The addressed vulnerabilities could allow the attacker to perform denial of service attacks, gain elevated privileges, or execute arbitrary code and gain access to the affected product.
Sample of the addressed vulnerabilities:
1. Cisco NX-OS Software DHCPv6 Relay Agent Denial of Service Vulnerability (CVE-2024-20446):
- CVSS: 8.6
- Attack Vector: Network
- Attack Complexity: Low
- Privileges Required: None
- User Interaction: None
- Consequences: Denial of Service
2. Cisco NX-OS Software Bash Arbitrary Code Execution and Privilege Escalation Vulnerability (CVE-2024-20411):
- CVSS: 6.7
- Attack Vector: Local
- Attack Complexity: Low
- Privileges Required: High
- User Interaction: None
- Consequences: Gain Privileges
Sample of the affected products:
- MDS 9000 Series Multilayer Switches (CSCwi52362, CSCwi52380, CSCwi52460).

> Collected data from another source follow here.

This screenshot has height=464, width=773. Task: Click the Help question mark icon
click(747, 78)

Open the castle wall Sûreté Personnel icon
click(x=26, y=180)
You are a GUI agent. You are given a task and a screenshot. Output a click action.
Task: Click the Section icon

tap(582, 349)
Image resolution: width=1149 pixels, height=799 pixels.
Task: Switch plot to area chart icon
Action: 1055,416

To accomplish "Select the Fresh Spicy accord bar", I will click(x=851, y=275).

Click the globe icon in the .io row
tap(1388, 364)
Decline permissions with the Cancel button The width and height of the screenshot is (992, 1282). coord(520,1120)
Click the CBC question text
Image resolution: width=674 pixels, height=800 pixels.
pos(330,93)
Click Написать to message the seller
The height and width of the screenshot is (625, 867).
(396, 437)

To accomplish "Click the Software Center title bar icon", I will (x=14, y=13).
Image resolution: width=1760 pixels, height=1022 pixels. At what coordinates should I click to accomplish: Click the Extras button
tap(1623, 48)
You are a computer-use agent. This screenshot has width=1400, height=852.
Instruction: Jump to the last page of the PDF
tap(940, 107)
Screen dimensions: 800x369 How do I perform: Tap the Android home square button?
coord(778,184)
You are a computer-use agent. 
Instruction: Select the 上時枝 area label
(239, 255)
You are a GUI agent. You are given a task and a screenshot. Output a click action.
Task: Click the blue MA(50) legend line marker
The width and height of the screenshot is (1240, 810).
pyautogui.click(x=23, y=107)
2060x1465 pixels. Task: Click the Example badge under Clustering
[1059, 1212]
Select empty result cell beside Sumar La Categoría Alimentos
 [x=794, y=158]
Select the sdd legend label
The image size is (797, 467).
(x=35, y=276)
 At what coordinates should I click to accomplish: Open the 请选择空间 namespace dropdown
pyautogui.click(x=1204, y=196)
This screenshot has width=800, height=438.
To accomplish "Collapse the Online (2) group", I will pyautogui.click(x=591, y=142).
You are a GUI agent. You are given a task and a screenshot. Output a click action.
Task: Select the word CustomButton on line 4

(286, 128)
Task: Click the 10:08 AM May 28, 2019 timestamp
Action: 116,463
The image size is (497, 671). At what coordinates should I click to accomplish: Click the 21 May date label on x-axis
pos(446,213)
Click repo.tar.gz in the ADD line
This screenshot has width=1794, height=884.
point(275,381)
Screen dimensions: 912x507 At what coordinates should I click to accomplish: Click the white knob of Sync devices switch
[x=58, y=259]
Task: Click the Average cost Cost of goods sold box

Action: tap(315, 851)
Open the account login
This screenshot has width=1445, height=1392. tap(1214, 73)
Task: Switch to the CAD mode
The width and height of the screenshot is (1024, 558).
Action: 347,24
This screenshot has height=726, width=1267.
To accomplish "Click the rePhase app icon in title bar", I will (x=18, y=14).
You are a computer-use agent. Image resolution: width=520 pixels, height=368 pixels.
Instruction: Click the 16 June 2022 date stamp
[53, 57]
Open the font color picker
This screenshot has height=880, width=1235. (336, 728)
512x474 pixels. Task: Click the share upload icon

- Nexus 3000 Series Switches (CSCwh77779, CSCwh77780, CSCwh77781).
- Smart Software Manager On-Prem.
- Nexus 3000 Series Switches (CSCwh77786).
- Cisco APIC and Cisco Cloud Network Controller.
Vulnerabilities
- CVE-2024-20446
- CVE-2024-20284
- CVE-2024-20285
- CVE-2024-20286
- CVE-2024-20289
- CVE-2024-20411
- CVE-2024-20413
- CVE-2024-20478
- CVE-2024-20279
Mitigations
The enterprise should deploy this patch as soon as the testing phase is completed.